ADDRESSES: Office—Newnham College, Cambridge CB3 9DF, England. E-mail—[email protected].
CAREER: Scholar, educator, and author. Institute of Continuing Education, University of Cambridge, England, staff tutor in art history; fellow of Newnham College.
WRITINGS:
(Editor) England in the Eleventh Century, Paul Watkins (Stamford, England), 1992.
Animals in Early Medieval Art, Edinburgh University Press (Edinburgh, Scotland), 1993.
Cambridgeshire Churches, Paul Watkins (Stamford, Englad), 1997.
Discovering Stained Glass, Shire Publications Ltd. (Princes Risborough, England), 1996.
Improper Pursuits: The Scandalous Life of Lady Di Beauclerk, Macmillan (London, England), 2001; published as Improper Pursuits: The Scandalous Life of an Earlier Lady Diana Spencer, St. Martin's Press (New York, NY), 2002.

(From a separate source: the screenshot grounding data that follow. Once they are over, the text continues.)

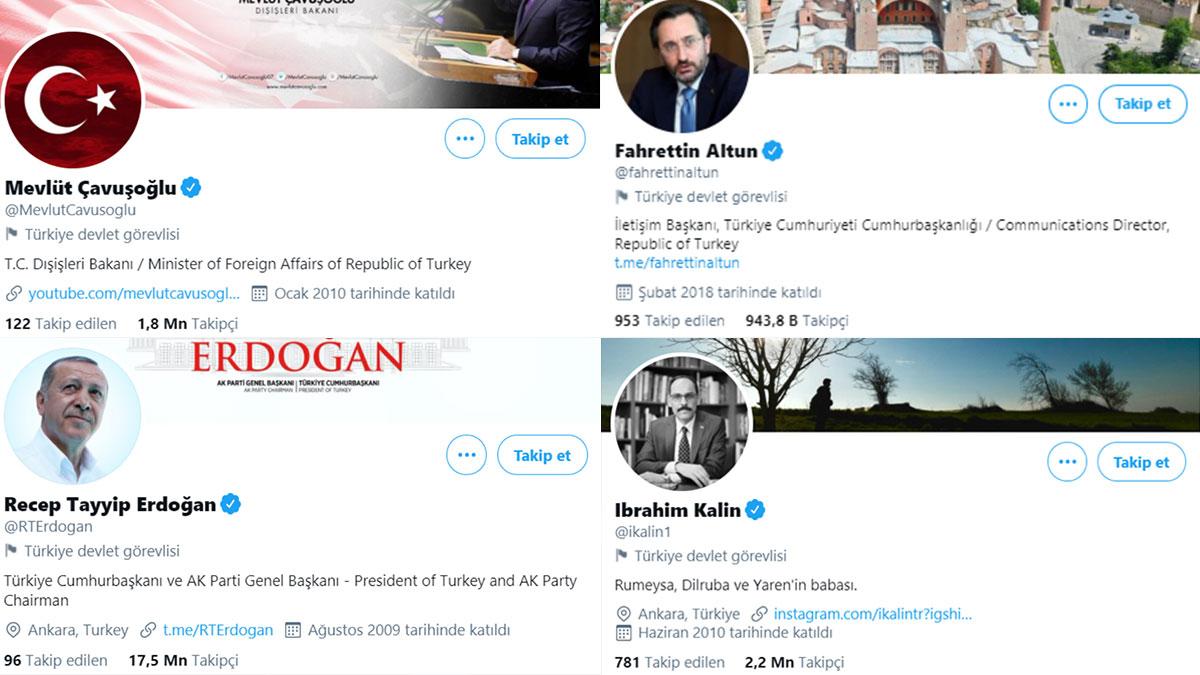The image size is (1200, 675).
Task: Open Ibrahim Kalin's profile photo
Action: [680, 423]
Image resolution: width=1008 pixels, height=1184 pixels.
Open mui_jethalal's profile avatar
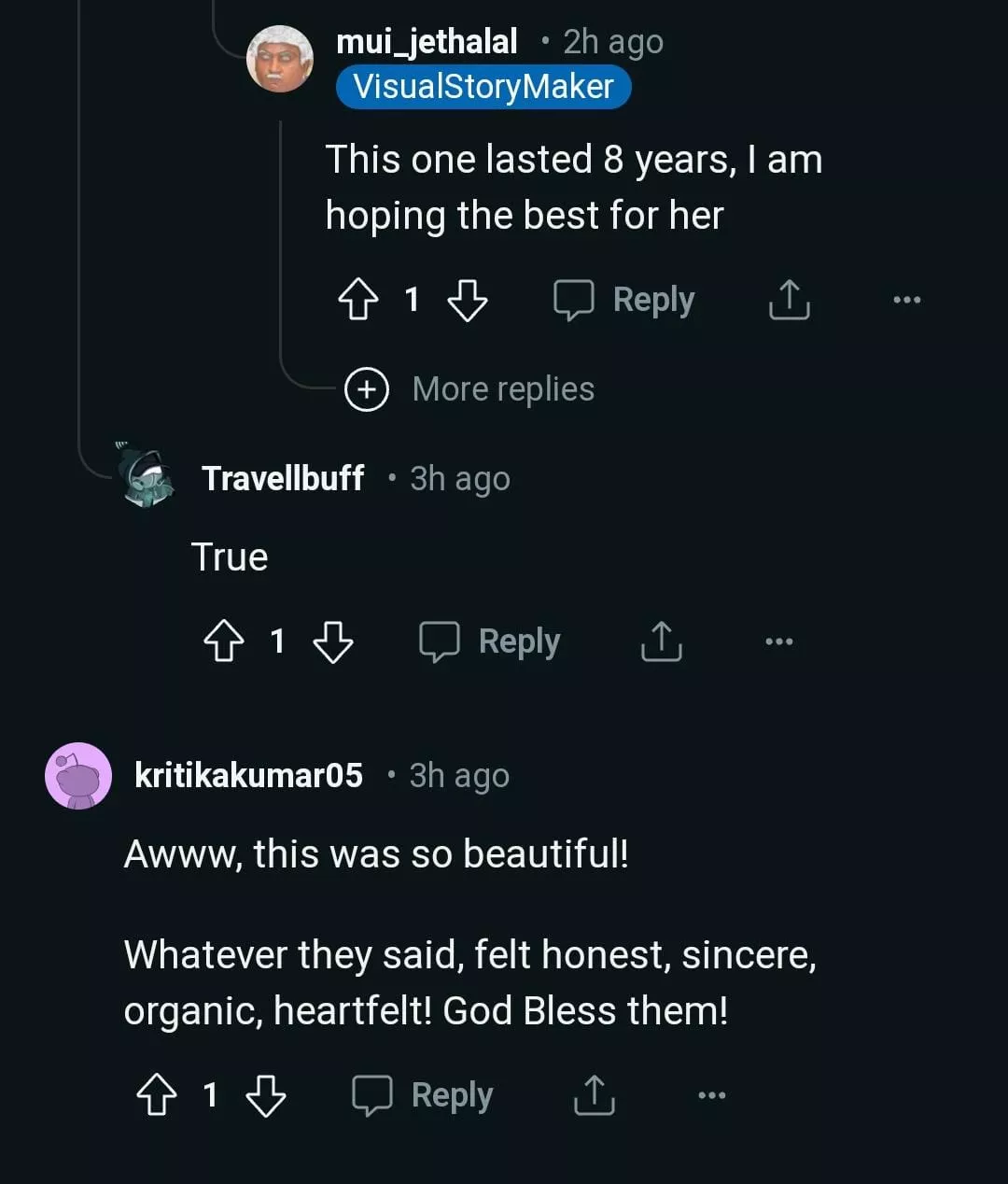pyautogui.click(x=280, y=60)
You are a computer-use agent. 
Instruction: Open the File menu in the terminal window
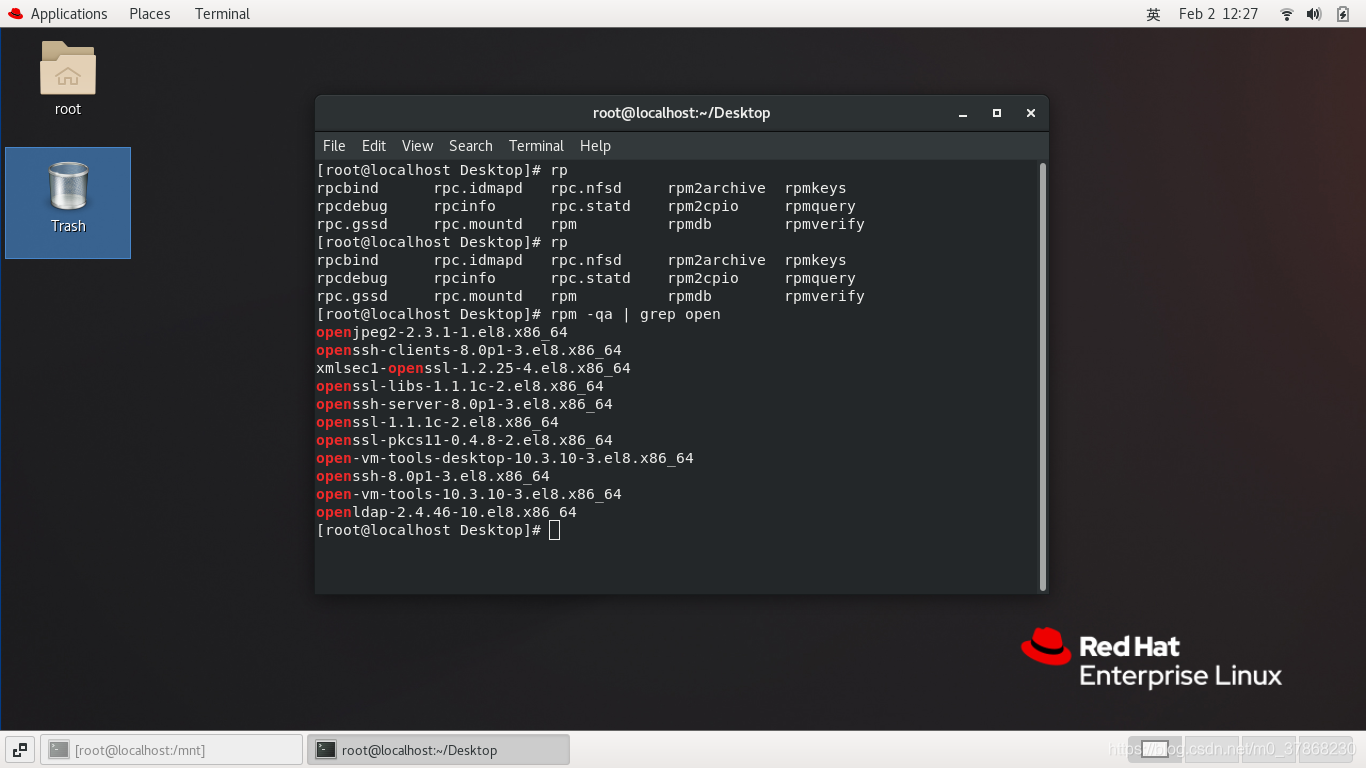pos(333,146)
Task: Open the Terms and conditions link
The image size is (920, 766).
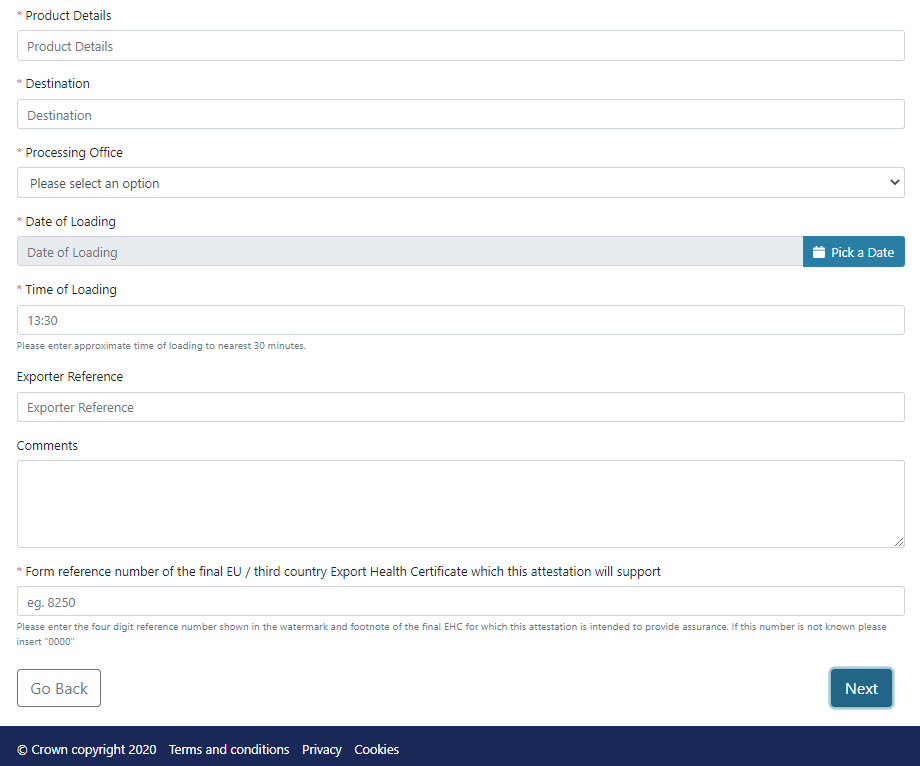Action: tap(229, 749)
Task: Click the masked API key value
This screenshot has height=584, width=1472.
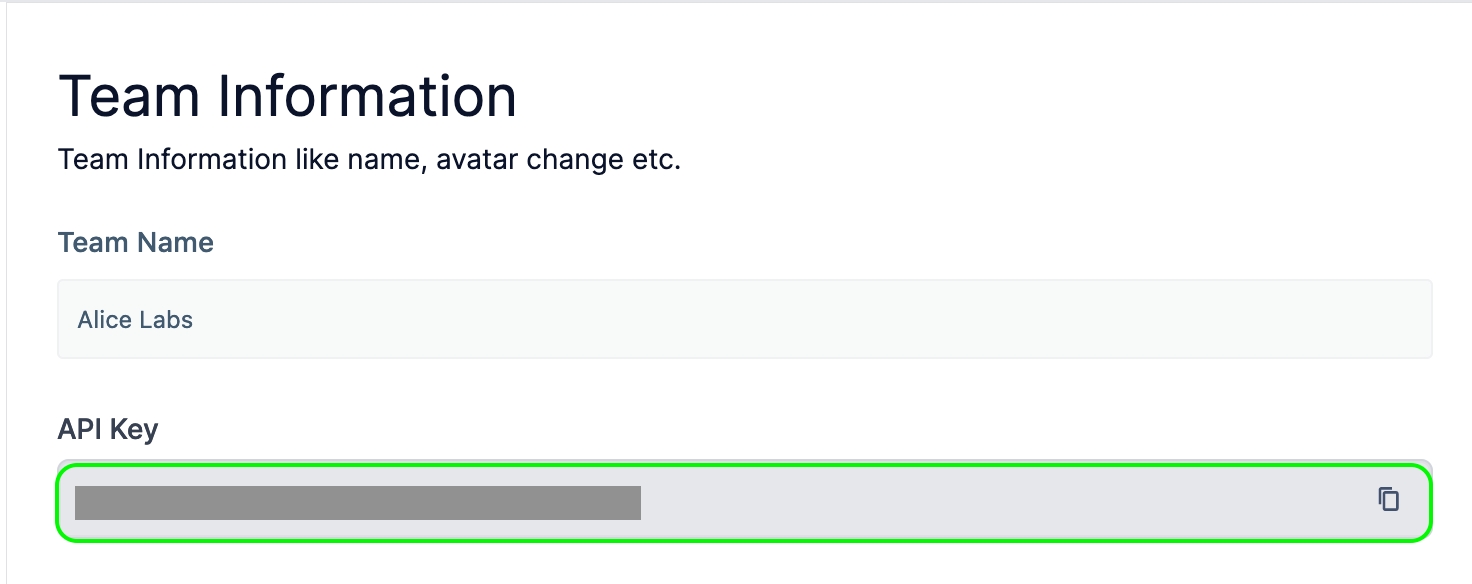Action: pyautogui.click(x=358, y=503)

SIDELIGHTS: Carola Hicks is the editor of England in the Eleventh Century, a collection of twenty interdisciplinary essays divided into four categories: government and society, the church, image and text, and the English language. She also edited Cambridgeshire Churches whose first part surveys church architecture from anglo-saxon to modern times. While the second part studies church decoration and contents.
Animals in Early Medieval Art examines the use of animal ornament in medieval art from the sixth to the eleventh centuries. Hicks considers animal motifs in sculpture, manuscripts, embroidery, and metalwork, including such masterpieces as the Book of Kells, the Sutton Hoo treasure, the Bayeaux Tapestry, St. Ninian's Hoard, and Pictish and Irish stonework. As Hicks notes, these artworks were influenced by Celtic, Germanic, and Mediterranean elements—a combination that led to a tradition of animal art that was stronger in the British Isles than anywhere else in Europe. Extrapolating from this art, Hicks also discusses the transmission of myths and images through societies and time.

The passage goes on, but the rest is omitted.